Н. Н. Кондратьева. Воспоминания о П. И. Чайковском
Когда наступал вечер и на небе появлялись первые звезды, зажигалась иллюминация, среди зелени горели разноцветные лампочки и красовался большой вензель именинника. Затем пускали на реке фейерверк: красиво падали снопы огней, ракеты, горели вензеля и букеты. А во флигеле тоже царило веселье. Петр Ильич приказывал угостить всех служащих и работников: его все обожали, и в день его именин не было человека, который не пришел бы его поздравить.
Да, обаятельный он был, наш родной, дорогой Петр Ильич! Он всех вдохновлял, утешал, мирил ссорящихся, давал мудрые советы, оказывал всякую помощь всем, денежную и нравственную, был добрым гением окружающих. У нас в деревне все жили его приездами, а отъезд его являлся настоящим горем для нас, для меня, конечно, в особенности. Когда приближался этот страшный день, я начинала страдать и плакать заранее, а он так ласково на меня посмотрит и скажет: «Что, Диночка, опять глазки красные? Нельзя так, голубчик, ведь мы скоро увидимся». Но я не слушала его и продолжала плакать.
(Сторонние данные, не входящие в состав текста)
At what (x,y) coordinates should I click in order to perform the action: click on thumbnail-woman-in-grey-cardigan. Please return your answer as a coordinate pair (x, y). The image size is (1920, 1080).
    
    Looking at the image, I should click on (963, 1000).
Но вот настает день отъезда. С утра подается к подъезду коляска, выносится багаж, и все обитатели дома и служащие собираются для прощания. Петр Ильич выходит из флигеля быстрой походкой и начинает обходить всех присутствующих, он тоже взволнован, и у него блестят слезы на глазах: «Ну, Диночка,— говорит он,— будь умницей, не плачь, не навек расстаемся». Но я не могу удержаться от рыданий. Крепко прижмусь головой к его груди и плачу. Экипаж трогается, он машет шляпой, а я смотрю вслед, пока коляска не скроется из глаз. И тогда начинались для меня дни беспросветного горя и деревенская жизнь теряла в моих глазах всю свою прелесть.Несколько лет еще продолжалась эта чудная жизнь летом в деревне с незабвенным Петром Ильичом. Но всему приходит конец. И у нас произошли большие перемены. Петр Ильич в то время уже не мог совместить свою преподавательскую деятельность с творческой работой, которая его поглощала все больше и больше, и он решил всецело посвятить себя ей. С этой целью он ушел из консерватории и стал исключительно писать свои гениальные произведения, число которых все прибавлялось с каждым днем.
Зимой он жил в Москве, но там было шумно и беспокойно, и он заарендовал дом в имении около Москвы, близ Клина, и поселился там. Последние годы своей жизни он жил в Клину в маленьком домике на окраине города.
Тогда мы уже переселились на постоянное жительство в Петербург, а в деревню больше не ездили. Кончилось счастливое детство с Петром Ильичом! Но все же мы виделись с ним летом. Навещали его во Фроловском, где он жил, а один год даже нанимали усадьбу в Майданове рядом с Петром Ильичом3. Здесь опять жилось хорошо: обедали друг у друга, гуляли вместе по вечерам, в лесах и полях. Местность была чудная, живописная, только очень сырая, и на будущее лето родители мои уже не захотели ехать туда. А с Петром Ильичом так хорошо проводили мы время! Бывало, после прогулки он позовет всех чай пить к себе, шутит, весело болтает с нами. Или же пригласит нас завтракать на следующий день и скажет мне: «Ну, Диночка, заказывай что хочешь, давай составим меню вместе. Прежде всего макароны по-итальянски (это было его любимое блюдо), а затем цыплята жареные или котлеты куриные со шпинатом. А обедать я уж буду у вас, и ты меня угощай по своему вкусу».
Петр Ильич был необыкновенно добрый и отзывчивый во всем: везде, где он показывался, его окружали крестьяне, старики, дети, женщины, с разными просьбами и требованиями. Он набивал все свои карманы мелочью и раздавал направо и налево до последней копейки, а когда ничего уже не оставалось, он, смеясь, обращался к окружающим: «Ну, выручайте меня, а то на завтра есть нечего». И всегда он был без денег: его обирали все решительно. Когда впоследствии жизнь его сложилась так, что он мог жить уже не нуждаясь, а вполне обеспеченно, вокруг него появились всякие бедняки, бывшие товарищи и ученики, начинающие музыканты; все они шли к нему за помощью материальной, за советами. <...>
Одним словом, бедный Петр Ильич не знал ни минуты покоя от всех этих людей. А отказывать он не умел, он был слишком добрый, и его золотое сердце шло навстречу всякому горю и нужде.